# Required work
Which lines run from the one containing "Image resolution: width=262" to the end of the entries? Quote them exactly, and nothing else.

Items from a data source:
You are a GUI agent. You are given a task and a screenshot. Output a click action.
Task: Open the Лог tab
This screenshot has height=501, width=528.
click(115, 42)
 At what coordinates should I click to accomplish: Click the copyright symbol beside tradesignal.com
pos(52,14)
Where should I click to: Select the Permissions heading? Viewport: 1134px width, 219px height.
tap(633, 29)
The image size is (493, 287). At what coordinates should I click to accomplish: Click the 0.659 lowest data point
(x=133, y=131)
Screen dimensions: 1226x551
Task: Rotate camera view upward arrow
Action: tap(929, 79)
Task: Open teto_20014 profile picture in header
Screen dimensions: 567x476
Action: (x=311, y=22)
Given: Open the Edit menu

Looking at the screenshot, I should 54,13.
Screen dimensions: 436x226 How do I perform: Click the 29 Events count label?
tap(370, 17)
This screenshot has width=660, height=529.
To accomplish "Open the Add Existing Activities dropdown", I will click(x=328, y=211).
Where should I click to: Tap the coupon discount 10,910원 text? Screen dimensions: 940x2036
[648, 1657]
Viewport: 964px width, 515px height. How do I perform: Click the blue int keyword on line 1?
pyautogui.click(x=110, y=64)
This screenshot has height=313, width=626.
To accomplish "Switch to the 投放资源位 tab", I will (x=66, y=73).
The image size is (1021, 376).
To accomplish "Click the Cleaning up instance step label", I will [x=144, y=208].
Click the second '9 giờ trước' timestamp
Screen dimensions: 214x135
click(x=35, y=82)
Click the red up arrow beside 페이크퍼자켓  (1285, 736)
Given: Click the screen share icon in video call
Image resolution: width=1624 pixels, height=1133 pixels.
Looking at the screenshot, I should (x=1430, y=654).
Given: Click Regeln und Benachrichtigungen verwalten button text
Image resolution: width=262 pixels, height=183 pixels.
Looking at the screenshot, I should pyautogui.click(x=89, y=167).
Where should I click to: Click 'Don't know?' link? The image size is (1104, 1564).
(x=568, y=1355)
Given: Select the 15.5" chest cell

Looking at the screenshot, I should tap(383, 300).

# Answer box
Image resolution: width=262 pixels, height=183 pixels.
Looking at the screenshot, I should pyautogui.click(x=89, y=167).
Where should I click to: Click 'Don't know?' link? The image size is (1104, 1564).
(x=568, y=1355)
Given: Select the 15.5" chest cell

Looking at the screenshot, I should tap(383, 300).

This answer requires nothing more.